- Exercise prompt:
Which lines in the entries below contain the string "chống"? Show each of them in full.

(Extracted data entries)
────────────────

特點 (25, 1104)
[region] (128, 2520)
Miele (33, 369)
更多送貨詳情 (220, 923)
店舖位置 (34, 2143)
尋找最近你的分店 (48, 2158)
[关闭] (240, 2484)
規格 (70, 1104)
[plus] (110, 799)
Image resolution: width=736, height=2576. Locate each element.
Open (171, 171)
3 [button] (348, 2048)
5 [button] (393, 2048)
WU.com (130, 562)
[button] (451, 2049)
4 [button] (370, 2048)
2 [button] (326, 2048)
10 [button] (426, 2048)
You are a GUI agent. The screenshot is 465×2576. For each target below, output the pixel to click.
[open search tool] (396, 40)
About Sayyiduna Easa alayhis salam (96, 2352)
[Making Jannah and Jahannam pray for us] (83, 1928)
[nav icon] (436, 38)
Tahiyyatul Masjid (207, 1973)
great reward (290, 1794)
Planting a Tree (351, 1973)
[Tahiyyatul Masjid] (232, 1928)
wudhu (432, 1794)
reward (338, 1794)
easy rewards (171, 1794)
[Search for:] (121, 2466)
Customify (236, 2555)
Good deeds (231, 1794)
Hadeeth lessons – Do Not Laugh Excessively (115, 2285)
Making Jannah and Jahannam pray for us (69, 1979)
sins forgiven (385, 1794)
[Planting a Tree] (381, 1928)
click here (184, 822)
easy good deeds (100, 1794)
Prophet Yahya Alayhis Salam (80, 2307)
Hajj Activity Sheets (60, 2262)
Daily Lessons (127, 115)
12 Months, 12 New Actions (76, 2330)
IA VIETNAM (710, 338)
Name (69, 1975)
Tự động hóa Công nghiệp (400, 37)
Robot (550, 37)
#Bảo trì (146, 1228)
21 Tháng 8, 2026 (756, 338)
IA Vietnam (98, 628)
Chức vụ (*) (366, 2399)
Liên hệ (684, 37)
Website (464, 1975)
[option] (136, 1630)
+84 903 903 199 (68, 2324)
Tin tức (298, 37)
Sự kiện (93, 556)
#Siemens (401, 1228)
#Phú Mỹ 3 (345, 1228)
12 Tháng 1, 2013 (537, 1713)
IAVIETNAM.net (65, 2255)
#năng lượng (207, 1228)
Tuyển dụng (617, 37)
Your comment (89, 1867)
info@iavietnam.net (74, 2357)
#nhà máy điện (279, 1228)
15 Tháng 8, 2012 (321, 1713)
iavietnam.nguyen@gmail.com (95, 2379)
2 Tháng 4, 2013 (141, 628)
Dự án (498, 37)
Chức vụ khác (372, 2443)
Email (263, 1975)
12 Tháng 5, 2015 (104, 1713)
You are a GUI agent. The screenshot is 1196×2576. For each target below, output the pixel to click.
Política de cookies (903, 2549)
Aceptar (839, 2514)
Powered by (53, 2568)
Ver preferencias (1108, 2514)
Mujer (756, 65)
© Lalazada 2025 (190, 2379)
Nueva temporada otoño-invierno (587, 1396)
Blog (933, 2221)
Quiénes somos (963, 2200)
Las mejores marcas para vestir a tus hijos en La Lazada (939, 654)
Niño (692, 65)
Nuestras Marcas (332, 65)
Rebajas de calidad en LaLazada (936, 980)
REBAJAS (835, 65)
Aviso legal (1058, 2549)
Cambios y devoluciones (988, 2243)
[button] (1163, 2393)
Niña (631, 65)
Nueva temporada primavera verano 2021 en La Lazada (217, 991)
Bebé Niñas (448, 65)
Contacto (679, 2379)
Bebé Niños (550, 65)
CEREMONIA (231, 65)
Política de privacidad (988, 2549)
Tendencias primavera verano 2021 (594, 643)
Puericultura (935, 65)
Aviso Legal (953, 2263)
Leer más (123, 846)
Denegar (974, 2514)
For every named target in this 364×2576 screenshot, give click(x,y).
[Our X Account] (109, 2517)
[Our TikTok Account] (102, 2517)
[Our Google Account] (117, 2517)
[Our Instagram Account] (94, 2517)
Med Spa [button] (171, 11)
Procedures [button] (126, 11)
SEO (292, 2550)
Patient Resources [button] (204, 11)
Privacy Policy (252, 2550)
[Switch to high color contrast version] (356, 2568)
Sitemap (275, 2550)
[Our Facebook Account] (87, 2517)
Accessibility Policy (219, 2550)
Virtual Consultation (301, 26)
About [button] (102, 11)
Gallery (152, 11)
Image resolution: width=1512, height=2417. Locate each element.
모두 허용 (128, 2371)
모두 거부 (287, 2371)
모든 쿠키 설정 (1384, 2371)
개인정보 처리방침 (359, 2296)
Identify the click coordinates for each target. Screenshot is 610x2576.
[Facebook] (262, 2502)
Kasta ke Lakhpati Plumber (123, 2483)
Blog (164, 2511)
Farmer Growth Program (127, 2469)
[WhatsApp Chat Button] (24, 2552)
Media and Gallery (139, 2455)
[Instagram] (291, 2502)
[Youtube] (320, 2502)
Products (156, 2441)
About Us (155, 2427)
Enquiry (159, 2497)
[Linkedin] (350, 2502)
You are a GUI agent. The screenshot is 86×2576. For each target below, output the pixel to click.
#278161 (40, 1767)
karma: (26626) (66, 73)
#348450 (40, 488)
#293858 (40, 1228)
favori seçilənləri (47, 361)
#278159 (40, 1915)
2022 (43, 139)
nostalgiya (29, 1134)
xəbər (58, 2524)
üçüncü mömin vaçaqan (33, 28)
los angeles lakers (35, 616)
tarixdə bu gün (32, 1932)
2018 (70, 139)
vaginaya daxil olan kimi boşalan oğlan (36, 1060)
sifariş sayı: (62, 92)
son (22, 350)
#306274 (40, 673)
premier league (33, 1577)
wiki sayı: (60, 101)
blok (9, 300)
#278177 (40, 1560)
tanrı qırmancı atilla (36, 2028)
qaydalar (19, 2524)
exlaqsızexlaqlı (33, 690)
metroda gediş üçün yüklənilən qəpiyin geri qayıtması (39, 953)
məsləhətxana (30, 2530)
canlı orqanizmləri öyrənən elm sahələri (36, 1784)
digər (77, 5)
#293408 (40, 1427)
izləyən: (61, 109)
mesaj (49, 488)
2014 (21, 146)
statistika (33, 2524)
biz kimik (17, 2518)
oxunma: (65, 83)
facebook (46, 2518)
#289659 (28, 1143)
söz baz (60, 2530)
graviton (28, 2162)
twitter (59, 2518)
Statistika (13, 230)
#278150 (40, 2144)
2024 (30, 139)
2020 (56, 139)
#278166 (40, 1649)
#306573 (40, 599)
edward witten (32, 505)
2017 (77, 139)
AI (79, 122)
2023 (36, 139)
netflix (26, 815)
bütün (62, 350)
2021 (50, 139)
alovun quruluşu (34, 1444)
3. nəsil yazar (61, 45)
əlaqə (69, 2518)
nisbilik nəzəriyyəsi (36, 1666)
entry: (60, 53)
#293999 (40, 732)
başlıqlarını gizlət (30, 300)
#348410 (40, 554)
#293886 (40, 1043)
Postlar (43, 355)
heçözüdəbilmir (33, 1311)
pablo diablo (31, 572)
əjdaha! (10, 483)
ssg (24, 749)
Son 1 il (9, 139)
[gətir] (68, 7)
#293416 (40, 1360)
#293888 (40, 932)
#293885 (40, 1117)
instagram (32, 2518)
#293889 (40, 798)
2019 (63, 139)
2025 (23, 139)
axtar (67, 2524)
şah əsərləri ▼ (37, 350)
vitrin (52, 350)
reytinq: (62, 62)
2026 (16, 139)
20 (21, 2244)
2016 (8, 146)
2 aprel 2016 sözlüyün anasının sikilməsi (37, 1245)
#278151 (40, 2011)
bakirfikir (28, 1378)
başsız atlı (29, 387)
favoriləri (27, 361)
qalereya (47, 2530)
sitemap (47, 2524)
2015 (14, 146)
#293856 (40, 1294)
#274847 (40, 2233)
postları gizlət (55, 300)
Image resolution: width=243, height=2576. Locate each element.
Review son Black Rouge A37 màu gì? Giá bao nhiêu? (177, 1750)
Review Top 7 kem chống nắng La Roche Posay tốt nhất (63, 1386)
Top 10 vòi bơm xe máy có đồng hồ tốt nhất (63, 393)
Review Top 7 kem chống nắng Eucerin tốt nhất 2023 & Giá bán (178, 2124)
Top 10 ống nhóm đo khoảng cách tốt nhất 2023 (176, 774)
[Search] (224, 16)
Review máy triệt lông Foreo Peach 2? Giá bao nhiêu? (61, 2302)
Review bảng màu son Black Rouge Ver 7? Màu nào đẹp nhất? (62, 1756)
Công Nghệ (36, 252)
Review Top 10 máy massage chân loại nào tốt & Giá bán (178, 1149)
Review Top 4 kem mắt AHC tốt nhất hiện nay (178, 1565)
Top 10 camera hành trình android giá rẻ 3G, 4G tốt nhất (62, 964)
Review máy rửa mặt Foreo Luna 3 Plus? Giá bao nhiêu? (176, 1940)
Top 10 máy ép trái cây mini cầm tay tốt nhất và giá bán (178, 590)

────────────────

- The answer:
Review Top 7 kem chống nắng La Roche Posay tốt nhất (63, 1386)
Review Top 7 kem chống nắng Eucerin tốt nhất 2023 & Giá bán (178, 2124)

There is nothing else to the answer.